Man glaubt es nicht, aber das Parfum „Instinct“ feiert mittlerweile sein 10 – jähriges Bestehen, deswegen hat sich David Beckham etwas einfallen lassen und den Duft als eine „Gold – Edition“ raus gebracht. Die limitierte Geburtstagsausgabe ist zwar an das Original angelehnt, aber dennoch neu interpretiert. In der Kopfnote sind Zitrone, Bergamotte und ein wenig von Basilikum zu finden. Herznote setzt sich zudem aus Kardamon, Rosmarin und scharfen Wacholderbeeren zusammen. Das Parfum ist als Eau de Toilette erhältlich.

Mercedes Benz Intense

Hierbei handelt es sich um einen Duft aus dem Hause Mercede Benz. Die Bezeichnung Intense schließt aus die intensiven Versionen von Bourbon – Pfeffer und Veilchenblüte, die in der Kopfnote dominieren. Wobei die Basisnote sich aus zwei Holzakkorden, den Dry Woods und den Deep Woods und amerikanischem Zedernholz zusammensetzt. In allen Duftnoten des Duftes zieht sich eine würzige Amber-Signatur. Insgesamt ist es ein betörend – maskuliner Duft.

Icon von Dunhill

Das Parfum „Icon“ ist ein Duft für den selbstbewussten und kultivierten Mann. In der Kopfnote besteht der Duft aus italienischer Bergamotte, Neroli – Absolue, schwarzem Pfeffer und Petitgrain. Die Herznote wird dann durch Kardamon, provenzalischen Lavendel, Salbei und Wacholderbeeren ergänzt. In der Basisnote sind dann abschließend Iris, Oud, Vetiver, Leder und Eichenmoos zu finden.

Calvin Klein Reveal

Auch dieses Jahr kann man sich auf Calvin Klein verlassen, denn er überrascht uns mit dem Parfum „Reveal“. Der Duft ist in der Kopfnote, durch ein Zusammenspiel von Salz, rosa Pfeffer, schwarzem Pfeffer und weißem Pfeffer, sehr würzig. In der Herznote wird durch die Zugabe von florentinischer Schwertlilie, Ambra und Solar – Akkorden, viel Wert auf sinnliche Männlichkeit gelegt. Abschließend manifestiert sich die Basisnote aus Sandelholz, Cashmeran und Vetiver. Calvin Klein spricht bei diesem Duft von einer Kombination aus Verführung und Frische.

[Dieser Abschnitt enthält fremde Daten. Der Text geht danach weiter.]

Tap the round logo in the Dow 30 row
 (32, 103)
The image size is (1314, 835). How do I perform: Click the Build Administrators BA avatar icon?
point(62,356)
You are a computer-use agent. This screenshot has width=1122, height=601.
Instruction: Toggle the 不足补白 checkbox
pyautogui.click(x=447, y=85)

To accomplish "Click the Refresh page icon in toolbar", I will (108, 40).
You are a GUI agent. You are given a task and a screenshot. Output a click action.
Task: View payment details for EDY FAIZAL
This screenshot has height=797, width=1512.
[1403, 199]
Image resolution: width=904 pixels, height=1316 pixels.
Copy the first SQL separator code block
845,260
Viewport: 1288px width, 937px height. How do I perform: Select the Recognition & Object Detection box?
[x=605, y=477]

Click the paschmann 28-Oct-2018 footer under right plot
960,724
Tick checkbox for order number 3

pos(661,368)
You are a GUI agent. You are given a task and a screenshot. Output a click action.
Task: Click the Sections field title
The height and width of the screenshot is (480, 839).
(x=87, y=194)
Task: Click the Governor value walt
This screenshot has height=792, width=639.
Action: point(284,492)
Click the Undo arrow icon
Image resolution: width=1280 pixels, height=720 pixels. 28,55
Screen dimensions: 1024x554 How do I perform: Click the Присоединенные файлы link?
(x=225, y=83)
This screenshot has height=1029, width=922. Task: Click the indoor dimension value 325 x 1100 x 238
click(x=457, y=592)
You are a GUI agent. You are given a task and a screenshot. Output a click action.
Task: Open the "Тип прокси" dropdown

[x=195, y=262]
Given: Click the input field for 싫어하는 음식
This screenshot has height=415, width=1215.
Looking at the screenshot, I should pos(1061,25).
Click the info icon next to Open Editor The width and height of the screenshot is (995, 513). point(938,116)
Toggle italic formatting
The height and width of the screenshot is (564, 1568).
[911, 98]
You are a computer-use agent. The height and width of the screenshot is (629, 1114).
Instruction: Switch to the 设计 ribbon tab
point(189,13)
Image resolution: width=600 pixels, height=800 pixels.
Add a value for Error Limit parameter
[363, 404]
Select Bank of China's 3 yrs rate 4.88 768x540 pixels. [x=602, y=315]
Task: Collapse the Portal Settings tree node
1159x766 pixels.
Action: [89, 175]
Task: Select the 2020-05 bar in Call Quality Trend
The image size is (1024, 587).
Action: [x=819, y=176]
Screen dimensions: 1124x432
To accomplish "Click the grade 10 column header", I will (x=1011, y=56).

The Brilliant Game von Davidoff

Insgesamt handelt es sich hier um einen holzig – orientalischen Duft von Davidoff, mit dem er ein neues Kapitel in der „The Game Geschichte“ aufschlagen möchte. Die Kopfnote des Parfum basiert auf einem Mix ausMuskatellersalbei, Beifuß, Bitterorange und sizillianischem Zitronenöl. Die Herznote wird durch einen Akkord aus Zedernholz und Orangenblüten ergänzt und abschließend dominiert die Tonkabohne in der Basisnote.